課題 1
海南島の茶店の話から「出てきたジュースは確かにレモンが入っていたが、コップの中のレモンが多すぎて驚いた。」という一文を英語に翻訳してください。
課題 2
海南島の茶店でレモンジュースを頼んだ話を、店の主人の最後の言葉の後から書き進めてください。

ページ抜粋
● ● ● ● ● ● ●

年の瀬を感じる12月初旬のことだった。冬の訪れを感じる中に暖かい陽射しの日もあった。
 その日は社員たちと一緒に夜の町へと出掛けた。町の所々で屋外のテーブルを囲み、友人達とお茶を飲んで楽しい会話を楽しむ人々の風景が見られた。私も馮さんや女子社員と一緒にお茶を飲むことにした。
庶民の憩いの場所なので、お茶と言ってもたいした物はない。私が、
「コーヒーでも飲もうかしら?」
と言った瞬間、社員はびっくりした顔をした。
「ママ、ホテルと違いますよ。そんな物などあるわけがないです」
と笑いながら言われてしまった。
「そう、じゃあ何があるの?」
というと、この店の女主人が、私の顔を珍しそうに眺めながら店の名物を言い出した。ところが、その言葉は海南語なので私にはさっぱりわからなかった。
「馮さん、この人は何を言っているの?さっぱり意味がわからないわ」
馮さんは、長々と説明を始めた。
「日本人が、こんな所でお茶を飲めるのですか?海南島の田舎で生活が出来る女性だから、たぶん大丈夫だと思うけど日本人ってスゴイですね」
と言っていると、馮さんが笑って説明をしてくれたが、飲み物の注文とは全く関係のない話だった。飲み物は、コップ一杯のレモンジュースにした。2元だった。出てきたジュースは確かにレモンが入っていたが、コップの中のレモンが多すぎて驚いた。ストローで一回口に吸ったら、もうジュースは無くなり、後は自分でレモンを潰してジュースにするしかなかった。
「何なの、これはコップにレモンが2個も輪切りにして入っているじゃないの」
といって、自分でも笑い出してしまった。2個もレモンを入れなくてもジュースはできると思うのだが、何でもここでは気分次第でレモンを入れるのだそうだ。店員に聞いたところ、私が日本人だから「おまけ」だという。でも、私はちっとも得をした気分にはなれなかった。そこで、せっかくレモンを2個も入れてくれたのだから、もう一個のコップをもらいレモンを半分移し、その中に馮さんたちが飲んでいる急須のお茶を入れて、レモンティーにした。それを見た店の主人は、
「やっぱり日本人は頭が良いね。ジュースだったらもう飲み終わっていますが、レモンの味がするまで飲むなんて中国人よりもスゴイ!」

● ● ● ● ● ● ●

提供情報
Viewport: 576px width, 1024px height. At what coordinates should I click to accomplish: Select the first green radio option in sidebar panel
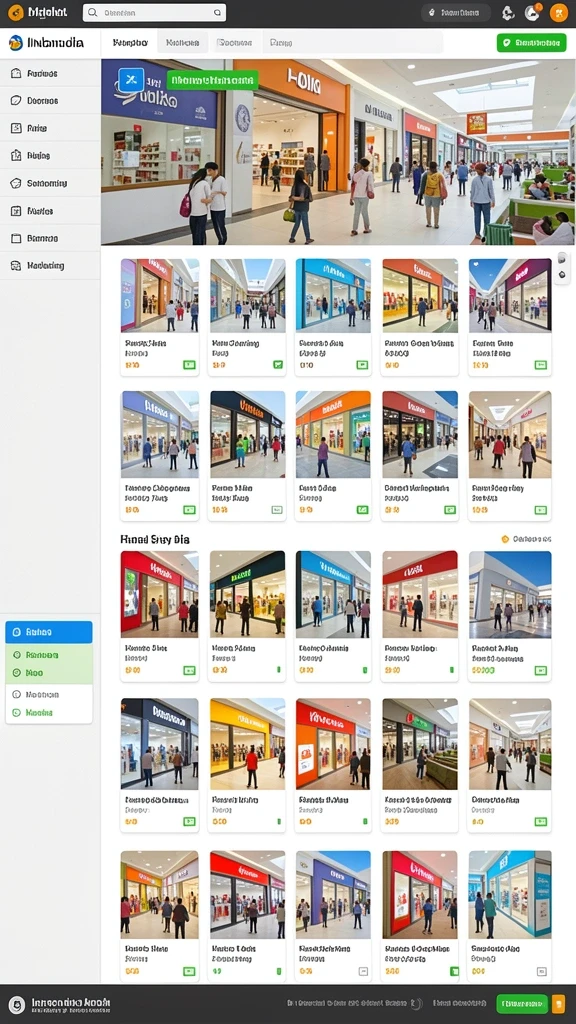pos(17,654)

● ● ● ● ● ● ●

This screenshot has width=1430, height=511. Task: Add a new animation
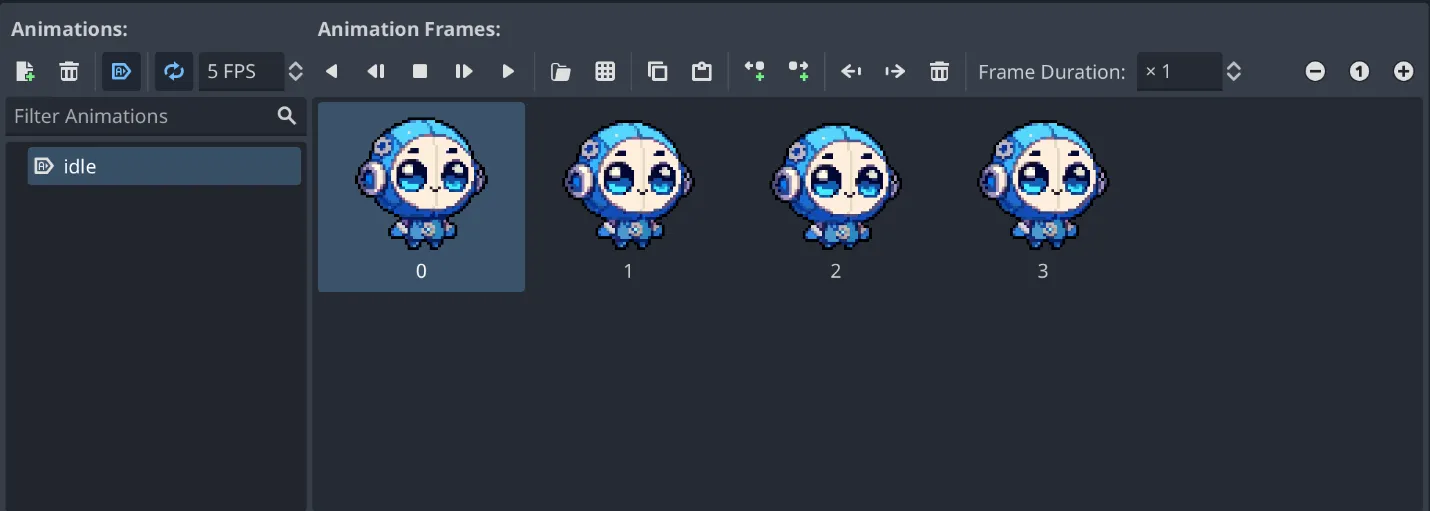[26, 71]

● ● ● ● ● ● ●

回答 1
The juice that came out certainly had lemon in it, but I was surprised at how much lemon there was in the glass.

回答 2
と彼女の言葉に周りの客も大笑いをしていた。そこで、馮さんが
「お姉さん、これから知っている人がいたら、そこで一緒にお茶を飲めばいいわよ。絶対、相手がお金を支払ってくれるから」
と、これまた、びっくりすることを言った。2元のお茶代を節約しようと考えているなんて、やはり主婦だと思った。私は日本円にすると30円くらいのお茶代を他人に払ってもらってまで、お茶を飲もうとは思わない。それは本当に情けないことだと思った。
 三亜市で生活をしている日本人で、中国人を充てにして生活をしている人がいると聞いたことがあった。その話をある中国人から直接聞いた時は、目から火が出そうなくらい恥ずかしく思った。
「あいつらは本当にケチだから、毎日というくらい私の所へ来ては食事をして、まるで乞食だよ。日本人が中国人に面倒を見てもらって恥ずかしいでしょ!あなたは、そう思わない?」
と、彼は、不愉快な気持ちを露わにしてそう言った。確かに、その日本人グループは私も知っている人たちだったので、何も反論が出来なかった。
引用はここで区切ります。